Part 3
Penghianat
SEPULANG sekolah,
aku sudah memberi tahu Alfa untuk mampir sebentar di toko buku. Aku menyusuri
setiap rak, hingga aku tak sengaja melihat seseorang yang mirip sekali dengan
ibuku.
Aku memang belum pernah melihat wajah ibuku sendiri, tapi
Ayah selalu memajang foto Ibu di kamarku. Aku ingin mengejarnya, tapi Alfa
tiba-tiba memanggilku.
“Udah apa belum?”
“Oh, udah.”
“Ya udah, kalau gitu langsung bayar aja.”

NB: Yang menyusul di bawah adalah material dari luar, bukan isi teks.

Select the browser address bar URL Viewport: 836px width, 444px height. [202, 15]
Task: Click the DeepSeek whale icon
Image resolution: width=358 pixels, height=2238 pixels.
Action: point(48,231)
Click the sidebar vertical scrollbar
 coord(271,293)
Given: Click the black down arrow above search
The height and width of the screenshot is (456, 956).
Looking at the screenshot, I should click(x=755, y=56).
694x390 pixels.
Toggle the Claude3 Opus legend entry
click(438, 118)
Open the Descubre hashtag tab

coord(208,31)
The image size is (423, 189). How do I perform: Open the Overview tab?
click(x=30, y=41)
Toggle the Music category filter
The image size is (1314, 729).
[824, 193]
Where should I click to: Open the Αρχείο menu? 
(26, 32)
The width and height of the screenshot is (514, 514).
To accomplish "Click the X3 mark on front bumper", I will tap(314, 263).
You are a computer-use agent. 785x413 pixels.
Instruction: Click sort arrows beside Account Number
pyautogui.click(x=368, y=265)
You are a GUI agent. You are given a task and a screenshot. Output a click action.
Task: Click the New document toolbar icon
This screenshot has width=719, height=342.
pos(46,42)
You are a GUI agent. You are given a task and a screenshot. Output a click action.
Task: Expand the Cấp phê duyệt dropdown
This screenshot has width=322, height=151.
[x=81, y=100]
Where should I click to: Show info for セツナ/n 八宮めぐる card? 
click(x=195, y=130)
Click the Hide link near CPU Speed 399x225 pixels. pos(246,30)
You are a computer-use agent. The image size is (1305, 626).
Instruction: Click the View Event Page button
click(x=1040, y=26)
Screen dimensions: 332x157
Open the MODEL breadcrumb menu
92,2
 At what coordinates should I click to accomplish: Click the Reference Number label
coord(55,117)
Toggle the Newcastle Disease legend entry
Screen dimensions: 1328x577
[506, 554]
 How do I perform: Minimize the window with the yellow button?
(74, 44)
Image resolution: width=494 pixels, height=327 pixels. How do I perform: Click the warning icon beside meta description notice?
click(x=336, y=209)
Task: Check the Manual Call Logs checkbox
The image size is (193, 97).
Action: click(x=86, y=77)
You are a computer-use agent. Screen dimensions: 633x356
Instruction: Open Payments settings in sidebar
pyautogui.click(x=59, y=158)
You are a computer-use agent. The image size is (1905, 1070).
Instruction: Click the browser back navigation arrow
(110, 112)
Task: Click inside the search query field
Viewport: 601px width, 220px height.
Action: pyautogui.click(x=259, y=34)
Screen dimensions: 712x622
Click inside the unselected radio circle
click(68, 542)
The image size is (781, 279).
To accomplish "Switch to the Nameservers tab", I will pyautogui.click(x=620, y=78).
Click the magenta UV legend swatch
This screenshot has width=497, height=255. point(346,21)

“Iya,” aku berjalan ke kasir sambil celingukan,
memastikan yang aku lihat tadi masih ada di toko buku.
“Nyari siapa sih?”
“Bukan siapa-siapa, nggak penting. Udah nih, ayo pulang.”
“Ayo.”
Di perjalanan pulang, Alfa mengamatiku nampak resah, lalu
Alfa menghentikan motornya di sebuah taman.
“Kenapa berhenti?” tanyaku heran.
“Kamu mikirin apa sih? Habis keluar dari toko buku kok
diem aja dari tadi?”
“Aku bilang kan nggak penting. Udah ayo pulang.”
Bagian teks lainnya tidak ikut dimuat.